> EXERCISE DIRECTIONS
Rewrite everything in the material from the line containing "Task: Click the Export button" down to the line containing "Action: click(x=51, y=286)", both included, as a JSON list of strings with one string per line and no blank lines. Leave the pictures out of your answer.

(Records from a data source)
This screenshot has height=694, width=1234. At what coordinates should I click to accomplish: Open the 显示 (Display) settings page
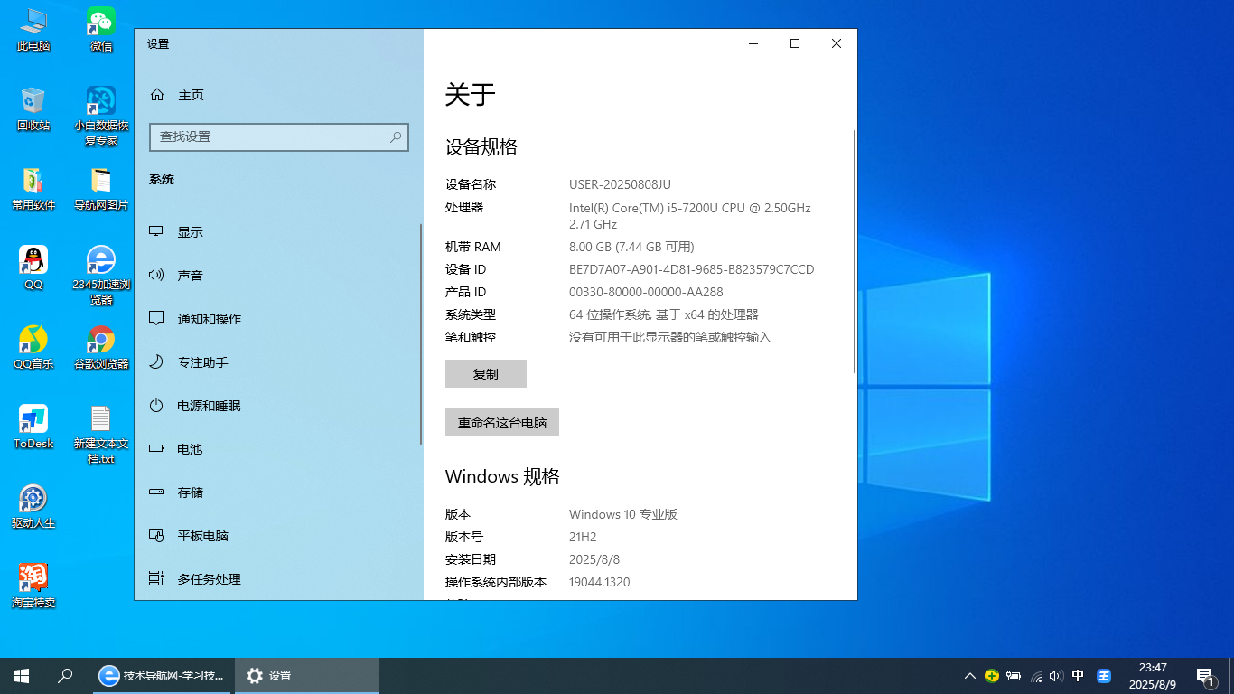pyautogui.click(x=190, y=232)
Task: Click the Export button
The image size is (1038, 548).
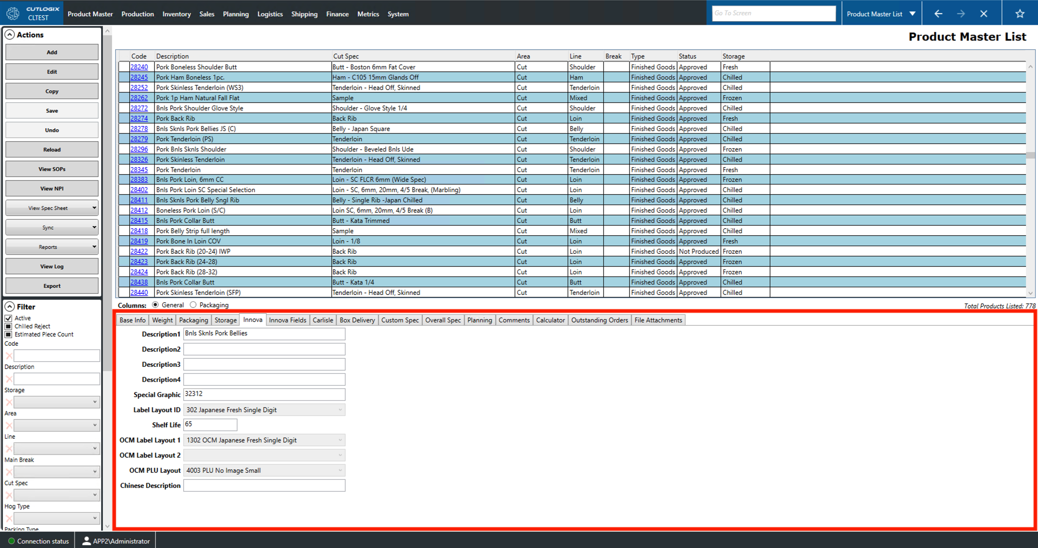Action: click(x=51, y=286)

* * *

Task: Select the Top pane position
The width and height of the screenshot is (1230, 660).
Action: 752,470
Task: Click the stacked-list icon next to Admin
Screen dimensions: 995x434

> REPLY
[
  "Task: Click the Export button",
  "The image size is (1038, 548).",
  "Action: click(x=51, y=286)"
]